Ihre Aufgabe: Übertragen Sie die folgenden Zeilen wortgetreu: Beginnen Sie mit der Zeile, die „Expand the Tax Tools dropdown“ enthält, und hören Sie nach der Zeile auf, die „(x=146, y=175)“ enthält.

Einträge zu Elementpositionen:
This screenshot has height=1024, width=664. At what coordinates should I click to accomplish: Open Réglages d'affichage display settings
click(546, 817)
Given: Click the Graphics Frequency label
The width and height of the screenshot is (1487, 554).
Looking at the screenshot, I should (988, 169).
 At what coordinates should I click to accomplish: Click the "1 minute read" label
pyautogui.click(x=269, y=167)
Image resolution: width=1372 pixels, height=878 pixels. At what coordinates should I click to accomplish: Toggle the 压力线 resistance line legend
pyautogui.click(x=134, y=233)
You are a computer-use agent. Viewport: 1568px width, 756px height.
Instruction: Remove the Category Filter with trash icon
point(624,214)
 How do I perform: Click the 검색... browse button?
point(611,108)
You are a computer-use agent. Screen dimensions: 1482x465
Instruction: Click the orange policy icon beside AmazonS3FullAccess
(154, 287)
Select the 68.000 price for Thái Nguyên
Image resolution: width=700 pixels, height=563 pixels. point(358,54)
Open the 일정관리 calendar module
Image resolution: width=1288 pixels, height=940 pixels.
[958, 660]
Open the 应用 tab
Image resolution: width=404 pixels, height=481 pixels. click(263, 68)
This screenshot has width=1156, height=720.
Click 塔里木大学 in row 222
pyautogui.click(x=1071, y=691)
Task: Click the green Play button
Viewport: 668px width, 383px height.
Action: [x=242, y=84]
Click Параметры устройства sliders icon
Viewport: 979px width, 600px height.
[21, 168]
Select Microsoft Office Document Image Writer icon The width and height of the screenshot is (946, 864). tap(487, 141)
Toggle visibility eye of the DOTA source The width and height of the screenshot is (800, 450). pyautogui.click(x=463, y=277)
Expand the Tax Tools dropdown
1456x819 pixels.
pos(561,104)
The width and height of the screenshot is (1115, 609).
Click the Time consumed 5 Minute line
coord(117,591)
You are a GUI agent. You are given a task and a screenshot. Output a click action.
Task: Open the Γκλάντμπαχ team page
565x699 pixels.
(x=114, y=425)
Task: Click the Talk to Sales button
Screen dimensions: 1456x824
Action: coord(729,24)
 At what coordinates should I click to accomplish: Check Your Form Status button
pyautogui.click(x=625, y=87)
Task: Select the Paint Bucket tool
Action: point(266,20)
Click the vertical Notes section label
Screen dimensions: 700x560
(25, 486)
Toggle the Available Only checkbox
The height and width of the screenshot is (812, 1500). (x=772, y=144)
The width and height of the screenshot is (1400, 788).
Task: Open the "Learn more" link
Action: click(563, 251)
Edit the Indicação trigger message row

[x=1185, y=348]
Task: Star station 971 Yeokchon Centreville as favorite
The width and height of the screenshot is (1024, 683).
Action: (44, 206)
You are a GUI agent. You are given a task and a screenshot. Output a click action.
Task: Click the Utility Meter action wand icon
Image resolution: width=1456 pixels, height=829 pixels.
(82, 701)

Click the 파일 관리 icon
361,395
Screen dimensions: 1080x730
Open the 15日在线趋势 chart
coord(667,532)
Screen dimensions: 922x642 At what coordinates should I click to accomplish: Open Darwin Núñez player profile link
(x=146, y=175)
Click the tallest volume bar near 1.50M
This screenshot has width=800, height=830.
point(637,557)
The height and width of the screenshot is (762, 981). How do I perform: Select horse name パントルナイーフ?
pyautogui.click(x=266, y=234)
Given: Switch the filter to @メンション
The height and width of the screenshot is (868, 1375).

Lösung:
Expand the Tax Tools dropdown
1456x819 pixels.
pos(561,104)
The width and height of the screenshot is (1115, 609).
Click the Time consumed 5 Minute line
coord(117,591)
You are a GUI agent. You are given a task and a screenshot. Output a click action.
Task: Open the Γκλάντμπαχ team page
565x699 pixels.
(x=114, y=425)
Task: Click the Talk to Sales button
Screen dimensions: 1456x824
Action: coord(729,24)
 At what coordinates should I click to accomplish: Check Your Form Status button
pyautogui.click(x=625, y=87)
Task: Select the Paint Bucket tool
Action: point(266,20)
Click the vertical Notes section label
Screen dimensions: 700x560
(25, 486)
Toggle the Available Only checkbox
The height and width of the screenshot is (812, 1500). (x=772, y=144)
The width and height of the screenshot is (1400, 788).
Task: Open the "Learn more" link
Action: click(563, 251)
Edit the Indicação trigger message row

[x=1185, y=348]
Task: Star station 971 Yeokchon Centreville as favorite
The width and height of the screenshot is (1024, 683).
Action: (44, 206)
You are a GUI agent. You are given a task and a screenshot. Output a click action.
Task: Click the Utility Meter action wand icon
Image resolution: width=1456 pixels, height=829 pixels.
(82, 701)

Click the 파일 관리 icon
361,395
Screen dimensions: 1080x730
Open the 15日在线趋势 chart
coord(667,532)
Screen dimensions: 922x642 At what coordinates should I click to accomplish: Open Darwin Núñez player profile link
(x=146, y=175)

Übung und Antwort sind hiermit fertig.